А Сережка мой, еще совсем маленький, когда я три года подряд переводила Чосера, спрашивал: «Мамочка, у тебя в головке строфа? С тобой нельзя разговаривать?» (это я на всех рявкала: «Тихо, у меня в башке строфа!», а руки вечно были заняты чем-то хозяйственным).
         Е.К.: Вы говорите, пользовались подстрочными переводами, английскими?
         М.Б.: Да. Они издают их, чтобы понять своего великого поэта. В Англии в XVII веке один поэт взялся его переводить как следует, стихами, и если бы закончил, у нас был бы вполне «разборчивый» Чосер. Ведь XVII век - это язык Шекспира, то есть подустаревший, конечно, но все-таки Modern English. Но он, видимо, читал по мере того, как переводил; я, впрочем, тоже. Но я-то хоть сюжет знала, меня не шокировало известие, что Крессида собирается изменить Троилу. А он, когда к началу четвертой книги это понял, то пришел в такое дикое возмущение, что написал свое собственное семистишие: мол, бабы сволочи, пусть кто хочет, тот дальше и переводит, а я отказываюсь. На том дело и кончилось. Потом другой поэт все-таки перевел, но уже в XX веке.

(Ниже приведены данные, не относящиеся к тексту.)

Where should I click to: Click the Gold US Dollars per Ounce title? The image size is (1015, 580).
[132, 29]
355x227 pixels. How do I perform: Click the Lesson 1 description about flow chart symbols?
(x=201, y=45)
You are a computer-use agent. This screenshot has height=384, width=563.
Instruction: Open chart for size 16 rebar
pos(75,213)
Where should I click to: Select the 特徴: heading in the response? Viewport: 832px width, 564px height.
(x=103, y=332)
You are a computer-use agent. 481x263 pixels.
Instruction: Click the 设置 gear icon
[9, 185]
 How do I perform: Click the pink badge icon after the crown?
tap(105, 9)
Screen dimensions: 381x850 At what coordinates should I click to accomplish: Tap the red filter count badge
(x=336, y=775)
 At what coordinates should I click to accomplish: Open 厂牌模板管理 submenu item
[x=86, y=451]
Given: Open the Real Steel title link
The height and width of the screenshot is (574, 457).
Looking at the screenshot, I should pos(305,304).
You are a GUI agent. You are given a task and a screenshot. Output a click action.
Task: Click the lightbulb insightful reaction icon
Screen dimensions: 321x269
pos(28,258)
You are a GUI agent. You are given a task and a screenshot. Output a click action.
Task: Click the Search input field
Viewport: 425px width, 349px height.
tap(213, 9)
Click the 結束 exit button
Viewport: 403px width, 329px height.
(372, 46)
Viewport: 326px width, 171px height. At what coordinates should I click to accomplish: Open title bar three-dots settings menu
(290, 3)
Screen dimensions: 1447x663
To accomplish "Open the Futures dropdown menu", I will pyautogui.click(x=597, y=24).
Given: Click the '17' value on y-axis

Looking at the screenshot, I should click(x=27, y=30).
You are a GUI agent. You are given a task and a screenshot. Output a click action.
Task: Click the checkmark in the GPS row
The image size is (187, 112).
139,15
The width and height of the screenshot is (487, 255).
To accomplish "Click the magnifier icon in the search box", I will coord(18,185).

         Е.К.: Вы часто читаете оригинал по мере продвижения перевода?
         М.Б.: Это хулиганство, конечно, но - бывало: чего не сделаешь, чтобы хоть немножко развлечься...
         Е.К.: А было произведение или автор, после которого вы остались особенно довольны собой?
         М.Б.: «Ай да Пушкин, ай да сукин сын»? После двух... ну, может, трех собственных стихов я прыгала от радости, но недолго. А из переводов - когда делала поэтов-кавалеров. Видимо, они настолько пришлись мне по руке, по темпераменту.
         Е.К.: Когда к вам пришло ощущение, что перевод стал вашей профессией?
         М.Б.: На скрещении трех дорожек: стихов, переводов и чего-то детского, когда я на английском прочла детские стихи Милна. А когда принесла свои первые переводы из него, все эти замечательные ребята (Грушко, Солонович и Сергеев) хором сказали: «Ага, машинка заработала». До этого у меня бывали удачные переводы, но все как-то вразброс, и они говорили, что мой отличный инструментарий пока работает вхолостую.
         Е.К.: Вы приносили им «домашние задания» или сами переводили?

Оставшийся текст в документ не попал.